## Exercise task:
Set out the lines below as a numbered list, leaving out the blank ones.

## Information supplied:
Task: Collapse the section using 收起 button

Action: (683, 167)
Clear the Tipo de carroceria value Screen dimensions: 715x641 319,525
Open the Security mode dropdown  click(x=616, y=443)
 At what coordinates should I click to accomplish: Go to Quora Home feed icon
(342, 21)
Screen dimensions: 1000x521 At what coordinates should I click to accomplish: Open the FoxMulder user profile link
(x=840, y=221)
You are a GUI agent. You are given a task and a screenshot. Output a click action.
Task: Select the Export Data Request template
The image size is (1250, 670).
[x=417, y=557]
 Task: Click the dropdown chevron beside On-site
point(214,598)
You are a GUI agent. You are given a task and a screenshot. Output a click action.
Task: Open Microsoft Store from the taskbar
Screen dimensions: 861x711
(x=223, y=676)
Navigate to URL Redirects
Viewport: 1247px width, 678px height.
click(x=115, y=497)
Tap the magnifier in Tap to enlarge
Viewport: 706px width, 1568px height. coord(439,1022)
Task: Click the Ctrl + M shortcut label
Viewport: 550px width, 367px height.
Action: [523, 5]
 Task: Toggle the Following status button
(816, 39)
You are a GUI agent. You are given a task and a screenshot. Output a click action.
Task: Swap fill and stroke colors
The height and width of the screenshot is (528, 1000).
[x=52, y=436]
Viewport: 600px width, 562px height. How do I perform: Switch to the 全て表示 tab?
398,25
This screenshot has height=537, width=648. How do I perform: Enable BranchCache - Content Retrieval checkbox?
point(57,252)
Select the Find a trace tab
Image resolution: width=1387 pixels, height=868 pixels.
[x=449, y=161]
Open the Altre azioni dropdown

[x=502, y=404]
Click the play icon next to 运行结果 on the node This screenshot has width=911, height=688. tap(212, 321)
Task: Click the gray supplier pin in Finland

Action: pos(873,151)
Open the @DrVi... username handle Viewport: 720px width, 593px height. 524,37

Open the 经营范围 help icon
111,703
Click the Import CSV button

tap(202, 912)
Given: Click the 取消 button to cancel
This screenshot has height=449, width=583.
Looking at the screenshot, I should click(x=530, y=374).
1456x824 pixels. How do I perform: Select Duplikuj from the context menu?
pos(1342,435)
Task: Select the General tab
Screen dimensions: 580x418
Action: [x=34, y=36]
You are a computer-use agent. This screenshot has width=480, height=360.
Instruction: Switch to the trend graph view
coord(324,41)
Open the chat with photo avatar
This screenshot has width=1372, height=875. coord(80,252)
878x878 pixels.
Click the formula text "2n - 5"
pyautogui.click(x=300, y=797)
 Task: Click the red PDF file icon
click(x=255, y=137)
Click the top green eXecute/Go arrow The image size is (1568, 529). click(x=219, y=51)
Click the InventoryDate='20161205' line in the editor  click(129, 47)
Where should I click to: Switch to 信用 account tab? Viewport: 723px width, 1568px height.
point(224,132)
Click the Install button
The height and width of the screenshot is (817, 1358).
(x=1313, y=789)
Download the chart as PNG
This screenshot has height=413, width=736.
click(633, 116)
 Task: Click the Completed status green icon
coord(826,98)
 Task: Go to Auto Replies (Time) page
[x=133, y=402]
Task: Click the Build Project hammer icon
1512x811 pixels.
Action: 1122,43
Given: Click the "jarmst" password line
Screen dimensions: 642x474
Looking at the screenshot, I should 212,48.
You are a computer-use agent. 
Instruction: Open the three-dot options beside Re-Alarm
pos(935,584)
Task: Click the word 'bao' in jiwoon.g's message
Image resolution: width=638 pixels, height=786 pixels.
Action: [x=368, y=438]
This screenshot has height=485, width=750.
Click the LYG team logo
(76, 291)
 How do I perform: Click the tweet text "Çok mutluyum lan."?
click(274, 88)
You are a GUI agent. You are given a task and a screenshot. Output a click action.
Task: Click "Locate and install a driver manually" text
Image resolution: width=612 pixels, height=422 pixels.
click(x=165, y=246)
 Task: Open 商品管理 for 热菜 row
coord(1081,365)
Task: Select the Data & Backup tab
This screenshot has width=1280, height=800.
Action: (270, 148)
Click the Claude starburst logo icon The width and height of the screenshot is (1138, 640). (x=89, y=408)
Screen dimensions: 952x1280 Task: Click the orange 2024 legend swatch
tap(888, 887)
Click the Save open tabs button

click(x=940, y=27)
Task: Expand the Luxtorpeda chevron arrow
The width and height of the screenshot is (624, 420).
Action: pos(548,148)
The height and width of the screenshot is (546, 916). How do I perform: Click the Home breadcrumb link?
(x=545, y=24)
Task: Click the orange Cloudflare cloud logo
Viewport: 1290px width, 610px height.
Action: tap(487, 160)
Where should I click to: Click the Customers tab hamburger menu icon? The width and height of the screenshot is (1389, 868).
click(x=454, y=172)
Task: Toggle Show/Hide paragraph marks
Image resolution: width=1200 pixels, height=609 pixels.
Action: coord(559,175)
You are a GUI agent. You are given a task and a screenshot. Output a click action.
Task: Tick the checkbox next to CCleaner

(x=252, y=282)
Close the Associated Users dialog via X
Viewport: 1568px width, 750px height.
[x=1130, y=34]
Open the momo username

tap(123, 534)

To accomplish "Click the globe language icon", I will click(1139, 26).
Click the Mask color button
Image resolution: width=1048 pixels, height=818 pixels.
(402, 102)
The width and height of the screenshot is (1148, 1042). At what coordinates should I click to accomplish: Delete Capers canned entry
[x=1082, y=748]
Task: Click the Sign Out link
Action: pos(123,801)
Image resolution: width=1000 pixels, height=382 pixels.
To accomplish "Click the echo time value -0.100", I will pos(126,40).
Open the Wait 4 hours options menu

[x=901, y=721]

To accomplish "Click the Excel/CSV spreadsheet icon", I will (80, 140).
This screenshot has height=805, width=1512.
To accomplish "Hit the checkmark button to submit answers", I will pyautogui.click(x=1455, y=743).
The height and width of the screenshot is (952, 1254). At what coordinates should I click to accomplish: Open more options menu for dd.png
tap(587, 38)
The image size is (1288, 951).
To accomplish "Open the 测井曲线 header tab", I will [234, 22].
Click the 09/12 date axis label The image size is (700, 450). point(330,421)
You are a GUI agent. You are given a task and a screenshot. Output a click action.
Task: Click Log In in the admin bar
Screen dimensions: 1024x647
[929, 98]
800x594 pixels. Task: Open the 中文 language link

## Answer:
1. Task: Collapse the section using 收起 button
2. Action: (683, 167)
3. Clear the Tipo de carroceria value Screen dimensions: 715x641 319,525
4. Open the Security mode dropdown  click(x=616, y=443)
5.  At what coordinates should I click to accomplish: Go to Quora Home feed icon
6. (342, 21)
7. Screen dimensions: 1000x521 At what coordinates should I click to accomplish: Open the FoxMulder user profile link
8. (x=840, y=221)
9. You are a GUI agent. You are given a task and a screenshot. Output a click action.
10. Task: Select the Export Data Request template
11. The image size is (1250, 670).
12. [x=417, y=557]
13.  Task: Click the dropdown chevron beside On-site
14. point(214,598)
15. You are a GUI agent. You are given a task and a screenshot. Output a click action.
16. Task: Open Microsoft Store from the taskbar
17. Screen dimensions: 861x711
18. (x=223, y=676)
19. Navigate to URL Redirects
20. Viewport: 1247px width, 678px height.
21. click(x=115, y=497)
22. Tap the magnifier in Tap to enlarge
23. Viewport: 706px width, 1568px height. coord(439,1022)
24. Task: Click the Ctrl + M shortcut label
25. Viewport: 550px width, 367px height.
26. Action: [523, 5]
27.  Task: Toggle the Following status button
28. (816, 39)
29. You are a GUI agent. You are given a task and a screenshot. Output a click action.
30. Task: Swap fill and stroke colors
31. The height and width of the screenshot is (528, 1000).
32. [x=52, y=436]
33. Viewport: 600px width, 562px height. How do I perform: Switch to the 全て表示 tab?
34. 398,25
35. This screenshot has height=537, width=648. How do I perform: Enable BranchCache - Content Retrieval checkbox?
36. point(57,252)
37. Select the Find a trace tab
38. Image resolution: width=1387 pixels, height=868 pixels.
39. [x=449, y=161]
40. Open the Altre azioni dropdown
41. [x=502, y=404]
42. Click the play icon next to 运行结果 on the node This screenshot has width=911, height=688. tap(212, 321)
43. Task: Click the gray supplier pin in Finland
44. Action: pos(873,151)
45. Open the @DrVi... username handle Viewport: 720px width, 593px height. 524,37
46. Open the 经营范围 help icon
47. 111,703
48. Click the Import CSV button
49. tap(202, 912)
50. Given: Click the 取消 button to cancel
51. This screenshot has height=449, width=583.
52. Looking at the screenshot, I should click(x=530, y=374).
53. 1456x824 pixels. How do I perform: Select Duplikuj from the context menu?
54. pos(1342,435)
55. Task: Select the General tab
56. Screen dimensions: 580x418
57. Action: [x=34, y=36]
58. You are a computer-use agent. This screenshot has width=480, height=360.
59. Instruction: Switch to the trend graph view
60. coord(324,41)
61. Open the chat with photo avatar
62. This screenshot has width=1372, height=875. coord(80,252)
63. 878x878 pixels.
64. Click the formula text "2n - 5"
65. pyautogui.click(x=300, y=797)
66.  Task: Click the red PDF file icon
67. click(x=255, y=137)
68. Click the top green eXecute/Go arrow The image size is (1568, 529). click(x=219, y=51)
69. Click the InventoryDate='20161205' line in the editor  click(129, 47)
70. Where should I click to: Switch to 信用 account tab? Viewport: 723px width, 1568px height.
71. point(224,132)
72. Click the Install button
73. The height and width of the screenshot is (817, 1358).
74. (x=1313, y=789)
75. Download the chart as PNG
76. This screenshot has height=413, width=736.
77. click(633, 116)
78.  Task: Click the Completed status green icon
79. coord(826,98)
80.  Task: Go to Auto Replies (Time) page
81. [x=133, y=402]
82. Task: Click the Build Project hammer icon
83. 1512x811 pixels.
84. Action: 1122,43
85. Given: Click the "jarmst" password line
86. Screen dimensions: 642x474
87. Looking at the screenshot, I should 212,48.
88. You are a computer-use agent. 
89. Instruction: Open the three-dot options beside Re-Alarm
90. pos(935,584)
91. Task: Click the word 'bao' in jiwoon.g's message
92. Image resolution: width=638 pixels, height=786 pixels.
93. Action: [x=368, y=438]
94. This screenshot has height=485, width=750.
95. Click the LYG team logo
96. (76, 291)
97.  How do I perform: Click the tweet text "Çok mutluyum lan."?
98. click(274, 88)
99. You are a GUI agent. You are given a task and a screenshot. Output a click action.
100. Task: Click "Locate and install a driver manually" text
101. Image resolution: width=612 pixels, height=422 pixels.
102. click(x=165, y=246)
103.  Task: Open 商品管理 for 热菜 row
104. coord(1081,365)
105. Task: Select the Data & Backup tab
106. This screenshot has width=1280, height=800.
107. Action: (270, 148)
108. Click the Claude starburst logo icon The width and height of the screenshot is (1138, 640). (x=89, y=408)
109. Screen dimensions: 952x1280 Task: Click the orange 2024 legend swatch
110. tap(888, 887)
111. Click the Save open tabs button
112. click(x=940, y=27)
113. Task: Expand the Luxtorpeda chevron arrow
114. The width and height of the screenshot is (624, 420).
115. Action: pos(548,148)
116. The height and width of the screenshot is (546, 916). How do I perform: Click the Home breadcrumb link?
117. (x=545, y=24)
118. Task: Click the orange Cloudflare cloud logo
119. Viewport: 1290px width, 610px height.
120. Action: tap(487, 160)
121. Where should I click to: Click the Customers tab hamburger menu icon? The width and height of the screenshot is (1389, 868).
122. click(x=454, y=172)
123. Task: Toggle Show/Hide paragraph marks
124. Image resolution: width=1200 pixels, height=609 pixels.
125. Action: coord(559,175)
126. You are a GUI agent. You are given a task and a screenshot. Output a click action.
127. Task: Tick the checkbox next to CCleaner
128. (x=252, y=282)
129. Close the Associated Users dialog via X
130. Viewport: 1568px width, 750px height.
131. [x=1130, y=34]
132. Open the momo username
133. tap(123, 534)
134. To accomplish "Click the globe language icon", I will click(1139, 26).
135. Click the Mask color button
136. Image resolution: width=1048 pixels, height=818 pixels.
137. (402, 102)
138. The width and height of the screenshot is (1148, 1042). At what coordinates should I click to accomplish: Delete Capers canned entry
139. [x=1082, y=748]
140. Task: Click the Sign Out link
141. Action: pos(123,801)
142. Image resolution: width=1000 pixels, height=382 pixels.
143. To accomplish "Click the echo time value -0.100", I will pos(126,40).
144. Open the Wait 4 hours options menu
145. [x=901, y=721]
146. To accomplish "Click the Excel/CSV spreadsheet icon", I will (80, 140).
147. This screenshot has height=805, width=1512.
148. To accomplish "Hit the checkmark button to submit answers", I will pyautogui.click(x=1455, y=743).
149. The height and width of the screenshot is (952, 1254). At what coordinates should I click to accomplish: Open more options menu for dd.png
150. tap(587, 38)
151. The image size is (1288, 951).
152. To accomplish "Open the 测井曲线 header tab", I will [234, 22].
153. Click the 09/12 date axis label The image size is (700, 450). point(330,421)
154. You are a GUI agent. You are given a task and a screenshot. Output a click action.
155. Task: Click Log In in the admin bar
156. Screen dimensions: 1024x647
157. [929, 98]
158. 800x594 pixels. Task: Open the 中文 language link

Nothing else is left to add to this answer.